Nausea and/or Vomiting
Talk to your providers if you have nausea and/or vomiting. They can prescribe medications to help you. Making changes to your diet can also help. Avoid things that make your symptoms worse, like heavy or greasy/fatty foods and spicy or acidic foods, like tomatoes, lemons, and oranges. Try saltines or ginger ale to help your symptoms.
Call your providers if you cannot keep fluids down for more than 12 hours or if you feel lightheaded or dizzy.
Diarrhea
Diarrhea is when you pass three or more stools in a day. Your providers can suggest medications to relieve diarrhea.
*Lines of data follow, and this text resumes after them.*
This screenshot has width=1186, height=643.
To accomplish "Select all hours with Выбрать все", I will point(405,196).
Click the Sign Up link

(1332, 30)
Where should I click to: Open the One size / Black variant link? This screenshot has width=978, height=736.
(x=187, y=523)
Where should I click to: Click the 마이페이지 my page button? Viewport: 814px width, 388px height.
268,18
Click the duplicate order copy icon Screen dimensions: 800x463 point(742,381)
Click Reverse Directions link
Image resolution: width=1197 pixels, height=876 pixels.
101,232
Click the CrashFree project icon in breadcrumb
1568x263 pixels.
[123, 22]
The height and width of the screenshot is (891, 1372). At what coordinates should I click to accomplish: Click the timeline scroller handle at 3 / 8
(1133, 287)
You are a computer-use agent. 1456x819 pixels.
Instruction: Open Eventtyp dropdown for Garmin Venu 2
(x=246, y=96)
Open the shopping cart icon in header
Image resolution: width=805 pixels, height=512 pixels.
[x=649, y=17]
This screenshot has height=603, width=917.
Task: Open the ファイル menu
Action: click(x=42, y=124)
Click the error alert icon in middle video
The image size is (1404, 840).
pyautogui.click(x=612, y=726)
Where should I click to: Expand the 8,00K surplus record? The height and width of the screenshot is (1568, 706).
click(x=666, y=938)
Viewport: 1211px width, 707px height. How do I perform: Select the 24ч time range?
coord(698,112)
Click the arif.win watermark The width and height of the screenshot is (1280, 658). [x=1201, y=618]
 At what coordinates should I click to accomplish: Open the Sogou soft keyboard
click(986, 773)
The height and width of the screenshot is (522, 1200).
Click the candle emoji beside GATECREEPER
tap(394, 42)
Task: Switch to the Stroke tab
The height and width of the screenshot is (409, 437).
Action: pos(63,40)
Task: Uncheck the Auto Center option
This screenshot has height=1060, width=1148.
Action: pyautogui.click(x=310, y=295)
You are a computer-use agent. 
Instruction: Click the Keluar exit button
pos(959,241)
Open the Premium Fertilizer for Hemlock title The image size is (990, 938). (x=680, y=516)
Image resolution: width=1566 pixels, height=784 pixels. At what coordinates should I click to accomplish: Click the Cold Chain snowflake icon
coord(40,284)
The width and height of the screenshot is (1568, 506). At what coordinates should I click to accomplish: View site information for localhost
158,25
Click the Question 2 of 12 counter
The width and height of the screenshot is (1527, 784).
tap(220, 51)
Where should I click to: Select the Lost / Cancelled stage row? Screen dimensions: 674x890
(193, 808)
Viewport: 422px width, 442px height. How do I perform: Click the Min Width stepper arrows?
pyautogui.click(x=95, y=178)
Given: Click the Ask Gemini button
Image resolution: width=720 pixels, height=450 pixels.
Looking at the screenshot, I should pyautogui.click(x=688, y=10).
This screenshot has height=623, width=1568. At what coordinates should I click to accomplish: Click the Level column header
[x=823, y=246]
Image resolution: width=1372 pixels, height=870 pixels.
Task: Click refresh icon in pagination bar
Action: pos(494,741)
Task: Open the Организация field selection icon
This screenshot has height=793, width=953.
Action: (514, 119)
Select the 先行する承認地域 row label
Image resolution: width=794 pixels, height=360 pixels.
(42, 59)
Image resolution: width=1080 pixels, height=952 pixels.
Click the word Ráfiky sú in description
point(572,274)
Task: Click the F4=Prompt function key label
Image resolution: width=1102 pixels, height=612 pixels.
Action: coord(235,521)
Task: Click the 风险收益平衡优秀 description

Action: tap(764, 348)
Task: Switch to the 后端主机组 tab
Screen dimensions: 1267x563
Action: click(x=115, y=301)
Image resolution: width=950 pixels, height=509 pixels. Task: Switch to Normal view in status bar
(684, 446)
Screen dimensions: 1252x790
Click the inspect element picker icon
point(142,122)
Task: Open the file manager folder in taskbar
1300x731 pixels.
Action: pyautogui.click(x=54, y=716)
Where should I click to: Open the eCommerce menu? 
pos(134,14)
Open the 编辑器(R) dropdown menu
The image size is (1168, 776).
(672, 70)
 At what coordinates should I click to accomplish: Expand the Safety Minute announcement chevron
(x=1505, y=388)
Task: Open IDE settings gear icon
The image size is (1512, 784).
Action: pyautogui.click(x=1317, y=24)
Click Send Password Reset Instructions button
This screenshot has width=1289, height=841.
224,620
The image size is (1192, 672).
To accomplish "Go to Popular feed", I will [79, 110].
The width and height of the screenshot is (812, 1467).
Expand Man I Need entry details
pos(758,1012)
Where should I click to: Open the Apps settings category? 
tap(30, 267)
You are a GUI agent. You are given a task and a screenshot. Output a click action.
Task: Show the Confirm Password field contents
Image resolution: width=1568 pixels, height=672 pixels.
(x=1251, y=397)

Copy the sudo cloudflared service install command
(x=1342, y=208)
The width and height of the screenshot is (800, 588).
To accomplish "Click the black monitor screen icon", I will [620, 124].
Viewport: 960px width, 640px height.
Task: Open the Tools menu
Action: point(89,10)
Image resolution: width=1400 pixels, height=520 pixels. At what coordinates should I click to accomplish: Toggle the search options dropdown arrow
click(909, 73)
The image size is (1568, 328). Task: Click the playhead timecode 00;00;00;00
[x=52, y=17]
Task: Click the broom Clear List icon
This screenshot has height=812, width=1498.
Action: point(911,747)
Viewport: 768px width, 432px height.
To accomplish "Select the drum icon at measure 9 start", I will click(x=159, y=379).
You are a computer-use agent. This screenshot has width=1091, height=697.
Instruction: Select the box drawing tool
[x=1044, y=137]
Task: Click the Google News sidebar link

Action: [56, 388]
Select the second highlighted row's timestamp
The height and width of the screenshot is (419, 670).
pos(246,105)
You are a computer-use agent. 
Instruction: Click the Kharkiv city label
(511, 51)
Do not take any medications to manage your diarrhea without talking to your provider first, as your stool may need to be tested. To manage it, try eating foods that are low in fiber and bland, like white rice and boiled or baked chicken. Try not to eat raw fruits, vegetables, whole grain breads, cereals, and seeds. Soluble fiber is a type of fiber found in some foods that helps absorb (soak up) fluid. Foods high in soluble fiber are applesauce, bananas (ripe), canned fruit, oranges, boiled potatoes, white rice, foods made with white flour, oatmeal, cream of rice, cream of wheat, and farina. Stay hydrated by drinking 8 to 10 glasses of non-alcoholic, non-caffeinated fluid each day.
Reproductive Concerns
There is a higher risk of health problems for your baby if you are pregnant, become pregnant, or get someone pregnant while on this medication. To lower the risk of birth defects, you should use birth control (contraception) to avoid pregnancy. Talk with your provider about what kind of birth control is safest for you and your partner.
If you can become pregnant, you will need to use effective birth control during treatment and for 5 months after the last dose of this medication, even if your menstrual cycle has stopped or changed.
You should not breastfeed during treatment and for 5 months after the last dose of this medication.